* THE TASK
Copy the data precisely, keeping every character.

** PROVIDED RECORDS follows **

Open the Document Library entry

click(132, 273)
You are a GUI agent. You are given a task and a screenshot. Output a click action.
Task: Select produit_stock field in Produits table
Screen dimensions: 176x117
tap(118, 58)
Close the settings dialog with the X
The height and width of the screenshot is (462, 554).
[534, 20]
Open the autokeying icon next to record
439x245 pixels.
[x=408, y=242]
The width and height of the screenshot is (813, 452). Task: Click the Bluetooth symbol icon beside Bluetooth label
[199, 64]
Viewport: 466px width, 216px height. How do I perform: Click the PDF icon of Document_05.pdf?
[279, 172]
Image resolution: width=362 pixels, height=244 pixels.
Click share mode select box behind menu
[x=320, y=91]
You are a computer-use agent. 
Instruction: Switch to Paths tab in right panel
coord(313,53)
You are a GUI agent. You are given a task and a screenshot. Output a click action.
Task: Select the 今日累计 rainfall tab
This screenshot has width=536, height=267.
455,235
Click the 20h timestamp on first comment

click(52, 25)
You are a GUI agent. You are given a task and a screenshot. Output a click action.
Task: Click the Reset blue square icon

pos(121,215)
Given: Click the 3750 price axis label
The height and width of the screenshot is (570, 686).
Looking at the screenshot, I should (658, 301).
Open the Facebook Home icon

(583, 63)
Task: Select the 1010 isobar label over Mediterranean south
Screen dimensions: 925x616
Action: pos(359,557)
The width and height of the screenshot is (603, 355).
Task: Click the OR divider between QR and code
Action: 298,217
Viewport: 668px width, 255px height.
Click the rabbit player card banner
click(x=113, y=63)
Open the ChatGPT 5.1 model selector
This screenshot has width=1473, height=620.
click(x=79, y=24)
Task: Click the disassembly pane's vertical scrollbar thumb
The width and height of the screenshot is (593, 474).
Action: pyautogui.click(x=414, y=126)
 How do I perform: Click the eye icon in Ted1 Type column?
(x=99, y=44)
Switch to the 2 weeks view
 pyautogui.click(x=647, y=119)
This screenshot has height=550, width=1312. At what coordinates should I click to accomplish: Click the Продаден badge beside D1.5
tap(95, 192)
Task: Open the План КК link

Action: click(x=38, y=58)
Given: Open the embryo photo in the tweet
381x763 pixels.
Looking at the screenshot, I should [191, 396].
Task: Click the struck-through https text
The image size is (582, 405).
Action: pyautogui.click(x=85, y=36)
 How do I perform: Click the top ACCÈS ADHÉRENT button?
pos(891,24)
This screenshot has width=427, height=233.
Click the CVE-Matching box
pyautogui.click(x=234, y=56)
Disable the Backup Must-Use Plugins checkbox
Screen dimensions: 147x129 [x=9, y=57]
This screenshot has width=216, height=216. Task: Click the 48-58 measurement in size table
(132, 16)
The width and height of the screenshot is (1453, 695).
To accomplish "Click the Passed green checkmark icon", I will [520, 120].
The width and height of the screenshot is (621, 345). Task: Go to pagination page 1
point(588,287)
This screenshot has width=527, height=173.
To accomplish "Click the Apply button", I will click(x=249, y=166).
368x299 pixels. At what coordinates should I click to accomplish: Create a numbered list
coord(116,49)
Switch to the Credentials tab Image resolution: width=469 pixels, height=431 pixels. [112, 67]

** End of PROVIDED RECORDS **

* TASK SOLUTION
Open the Document Library entry

click(132, 273)
You are a GUI agent. You are given a task and a screenshot. Output a click action.
Task: Select produit_stock field in Produits table
Screen dimensions: 176x117
tap(118, 58)
Close the settings dialog with the X
The height and width of the screenshot is (462, 554).
[534, 20]
Open the autokeying icon next to record
439x245 pixels.
[x=408, y=242]
The width and height of the screenshot is (813, 452). Task: Click the Bluetooth symbol icon beside Bluetooth label
[199, 64]
Viewport: 466px width, 216px height. How do I perform: Click the PDF icon of Document_05.pdf?
[279, 172]
Image resolution: width=362 pixels, height=244 pixels.
Click share mode select box behind menu
[x=320, y=91]
You are a computer-use agent. 
Instruction: Switch to Paths tab in right panel
coord(313,53)
You are a GUI agent. You are given a task and a screenshot. Output a click action.
Task: Select the 今日累计 rainfall tab
This screenshot has width=536, height=267.
455,235
Click the 20h timestamp on first comment

click(52, 25)
You are a GUI agent. You are given a task and a screenshot. Output a click action.
Task: Click the Reset blue square icon

pos(121,215)
Given: Click the 3750 price axis label
The height and width of the screenshot is (570, 686).
Looking at the screenshot, I should (658, 301).
Open the Facebook Home icon

(583, 63)
Task: Select the 1010 isobar label over Mediterranean south
Screen dimensions: 925x616
Action: pos(359,557)
The width and height of the screenshot is (603, 355).
Task: Click the OR divider between QR and code
Action: 298,217
Viewport: 668px width, 255px height.
Click the rabbit player card banner
click(x=113, y=63)
Open the ChatGPT 5.1 model selector
This screenshot has width=1473, height=620.
click(x=79, y=24)
Task: Click the disassembly pane's vertical scrollbar thumb
The width and height of the screenshot is (593, 474).
Action: pyautogui.click(x=414, y=126)
 How do I perform: Click the eye icon in Ted1 Type column?
(x=99, y=44)
Switch to the 2 weeks view
 pyautogui.click(x=647, y=119)
This screenshot has height=550, width=1312. At what coordinates should I click to accomplish: Click the Продаден badge beside D1.5
tap(95, 192)
Task: Open the План КК link

Action: click(x=38, y=58)
Given: Open the embryo photo in the tweet
381x763 pixels.
Looking at the screenshot, I should [191, 396].
Task: Click the struck-through https text
The image size is (582, 405).
Action: pyautogui.click(x=85, y=36)
 How do I perform: Click the top ACCÈS ADHÉRENT button?
pos(891,24)
This screenshot has width=427, height=233.
Click the CVE-Matching box
pyautogui.click(x=234, y=56)
Disable the Backup Must-Use Plugins checkbox
Screen dimensions: 147x129 [x=9, y=57]
This screenshot has width=216, height=216. Task: Click the 48-58 measurement in size table
(132, 16)
The width and height of the screenshot is (1453, 695).
To accomplish "Click the Passed green checkmark icon", I will [520, 120].
The width and height of the screenshot is (621, 345). Task: Go to pagination page 1
point(588,287)
This screenshot has width=527, height=173.
To accomplish "Click the Apply button", I will click(x=249, y=166).
368x299 pixels. At what coordinates should I click to accomplish: Create a numbered list
coord(116,49)
Switch to the Credentials tab Image resolution: width=469 pixels, height=431 pixels. [112, 67]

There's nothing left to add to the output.